Input for this task >>
= = = = = = =
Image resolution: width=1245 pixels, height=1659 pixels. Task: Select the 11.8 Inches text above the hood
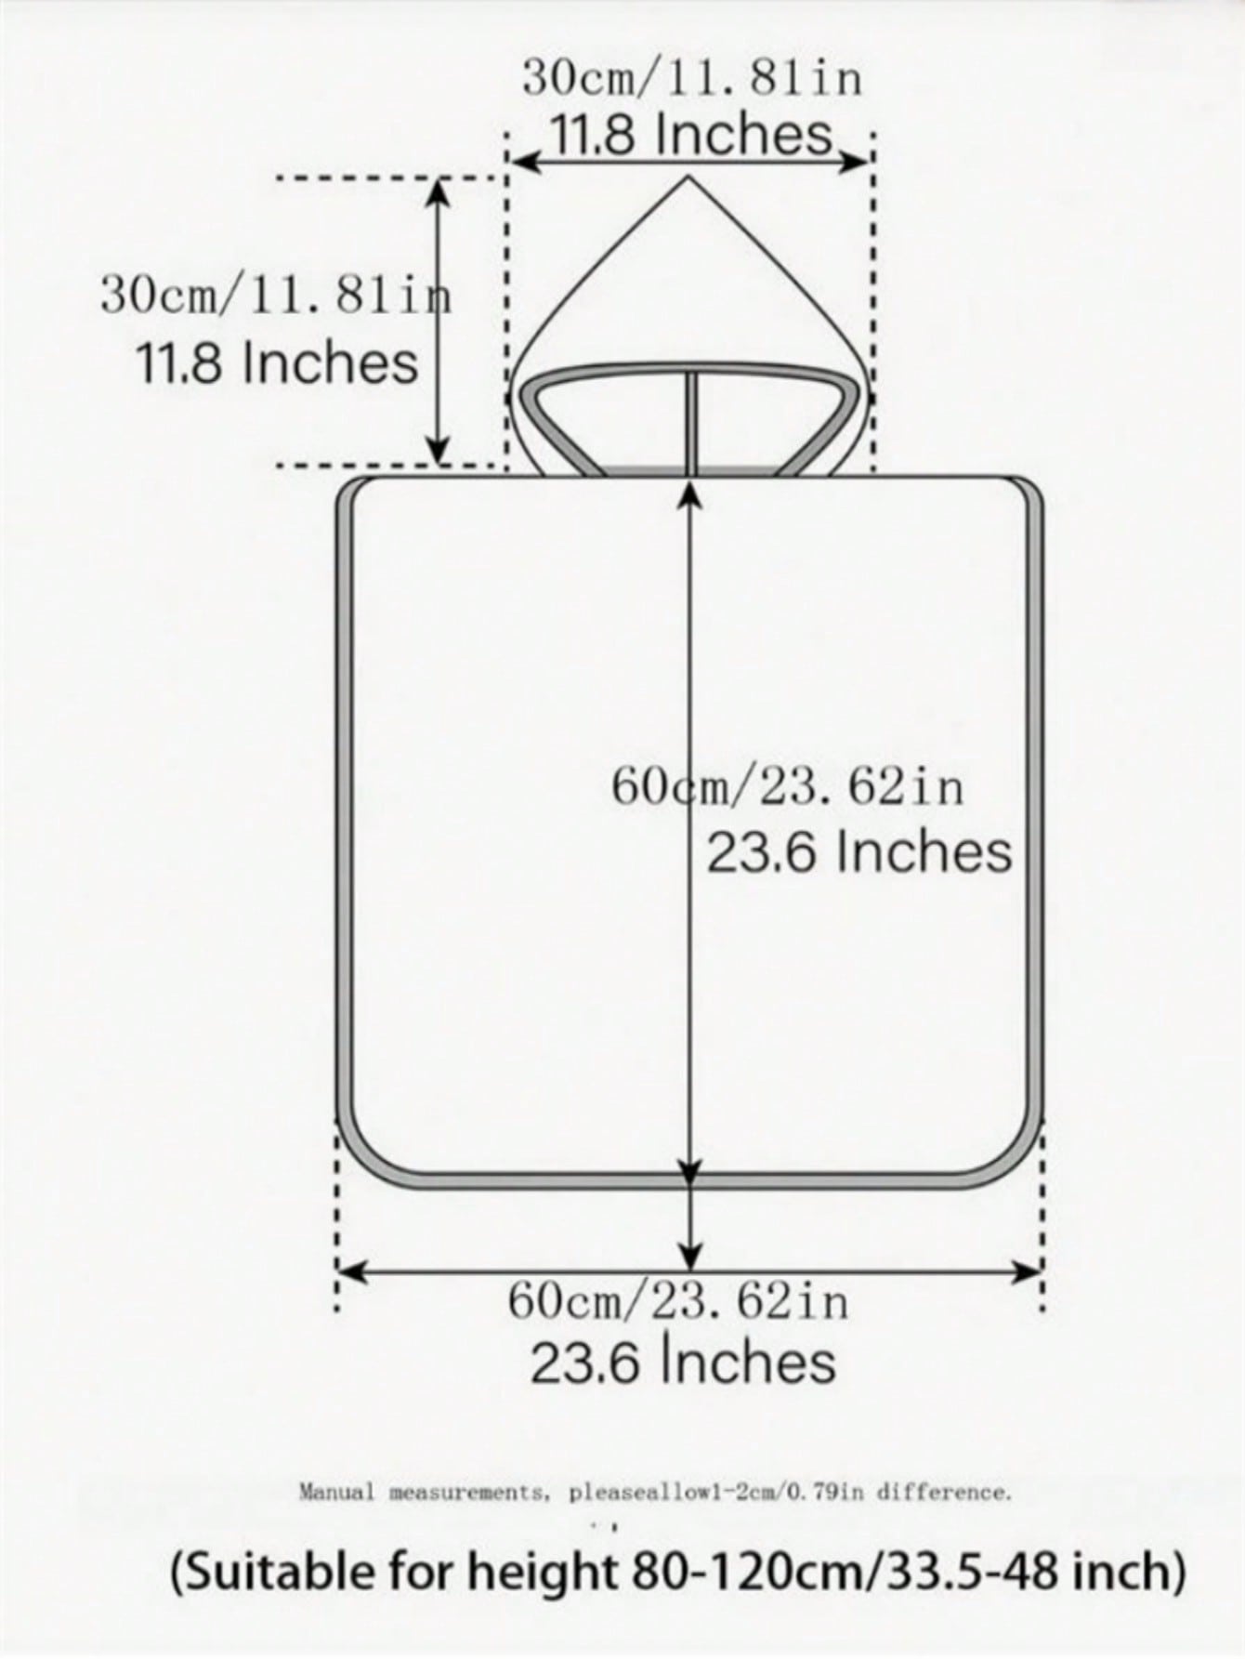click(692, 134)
= = = = = = =
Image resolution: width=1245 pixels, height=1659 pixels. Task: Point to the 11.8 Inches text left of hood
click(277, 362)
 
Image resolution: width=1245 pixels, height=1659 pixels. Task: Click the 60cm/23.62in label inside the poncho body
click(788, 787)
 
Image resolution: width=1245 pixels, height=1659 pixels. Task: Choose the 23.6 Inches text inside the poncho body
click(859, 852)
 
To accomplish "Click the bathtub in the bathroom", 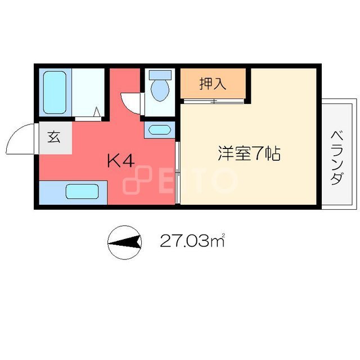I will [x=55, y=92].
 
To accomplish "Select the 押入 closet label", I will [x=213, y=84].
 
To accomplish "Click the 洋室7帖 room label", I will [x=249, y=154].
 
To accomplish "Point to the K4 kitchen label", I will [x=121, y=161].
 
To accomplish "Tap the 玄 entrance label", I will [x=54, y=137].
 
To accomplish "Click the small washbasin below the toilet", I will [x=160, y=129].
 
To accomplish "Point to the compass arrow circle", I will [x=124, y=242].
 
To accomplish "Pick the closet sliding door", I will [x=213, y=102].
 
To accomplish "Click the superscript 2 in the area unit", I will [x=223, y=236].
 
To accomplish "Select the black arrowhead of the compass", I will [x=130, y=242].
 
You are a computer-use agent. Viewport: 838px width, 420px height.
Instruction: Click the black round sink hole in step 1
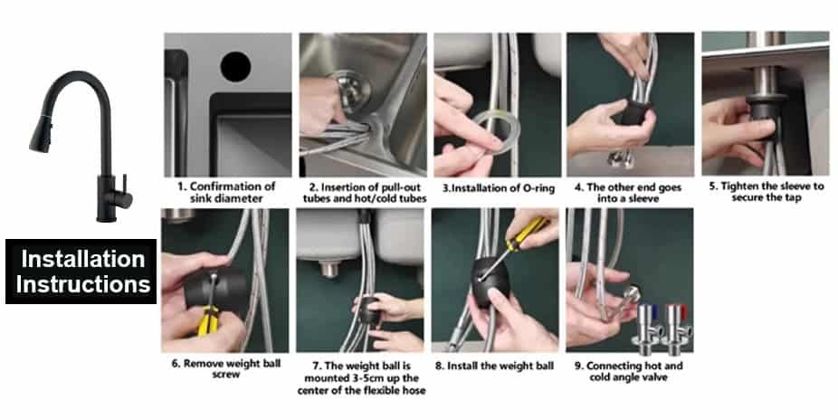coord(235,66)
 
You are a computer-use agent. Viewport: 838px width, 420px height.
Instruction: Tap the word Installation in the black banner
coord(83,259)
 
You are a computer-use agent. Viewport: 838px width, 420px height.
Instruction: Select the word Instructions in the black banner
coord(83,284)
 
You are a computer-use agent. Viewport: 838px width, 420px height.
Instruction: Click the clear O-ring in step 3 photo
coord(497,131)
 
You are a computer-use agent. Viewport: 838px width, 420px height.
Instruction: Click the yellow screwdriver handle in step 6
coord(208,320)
= = = = = = =
Direction >> Reproduce the records from the line containing "above the hood" through the line containing "click(692, 134)", inclusive, leaving out the pictures.

Task solution >>
Image resolution: width=1245 pixels, height=1659 pixels. Task: Select the 11.8 Inches text above the hood
click(692, 134)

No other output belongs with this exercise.